The next step is digital distribution. Many sites have sound files or samples which can be downloaded for free but those such as the Cerberus Digital Jukebox (see page 28) will download a track for around 60p. The company isn't making much profit yet but it expects the market to take off in the next couple of years and has licensing agreements prepared.
Record companies may move the same way. 'A lot of record companies are already setting up their own sites and offering their music over the Web and that could be our biggest threat,' says Music Stop's Pincott. 'But they won't push it too far because it would upset too many record shops and they'd restrict shop space.'
Internet music may be restricted to marketing for now, but the industry looks set to blossom when the quality of audio over the Internet improves. Licensing issues are the cloud on the horizon but the potential for profit over the next two years is there - and that will be music to everyone's ears. l
_One of the most ambitious music sites comes from Cerberus Central, a company which is attempting to transform the future of music through its Internet-based hi-fi system.
The Cerberus Digital Jukebox aims to replace CD mail order systems with digital distribution, which allows users to purchase CD-quality audio online. When a customer logs on, snippets of songs can be obtained for free. A full song requires registration.
Users send the Jukebox their personal details and credit card number via a piece of software called Cercure ATM. The Jukebox then creates a unique player including the customer's personal details. When customers want to order a song, their details are typed in. Cercure ATM finds the nearest Jukebox server, retrieves and encodes the audio file and copies it onto the customer's hard drive.

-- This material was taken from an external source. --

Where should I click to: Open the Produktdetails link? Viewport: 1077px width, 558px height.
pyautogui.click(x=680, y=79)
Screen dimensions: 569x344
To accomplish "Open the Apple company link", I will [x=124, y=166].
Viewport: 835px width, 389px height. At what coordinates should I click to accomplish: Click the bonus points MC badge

John Richardson, company secretary at Cerberus, explains: 'The company was set up in 1994 to form an Internet system for music distribution. We then spent a year and a half collecting royalty licences for the likes of the Performing Rights Society and the Mechanical Copyright Protection Society (MCPS) as well as other licensing bodies worldwide.'
The market has yet to establish itself but Richardson says the company has made a profit and, by offering tracks for around 60p, looks set to make more. 'We've been self-financing for the last two years and have made money by licensing out the jukebox,' he says. 'In two years, the music industry has turned around and record labels are now coming to us. In my opinion, digital distribution will be on a par with CD sales in two years.'
Whether Cerberus has ideas above its station remains to be seen. Many sites offer downloadable samples and songs but the very nature of downloading music to a PC restricts its mobility - who wants to lug a PC around under their arm in place of a personal stereo?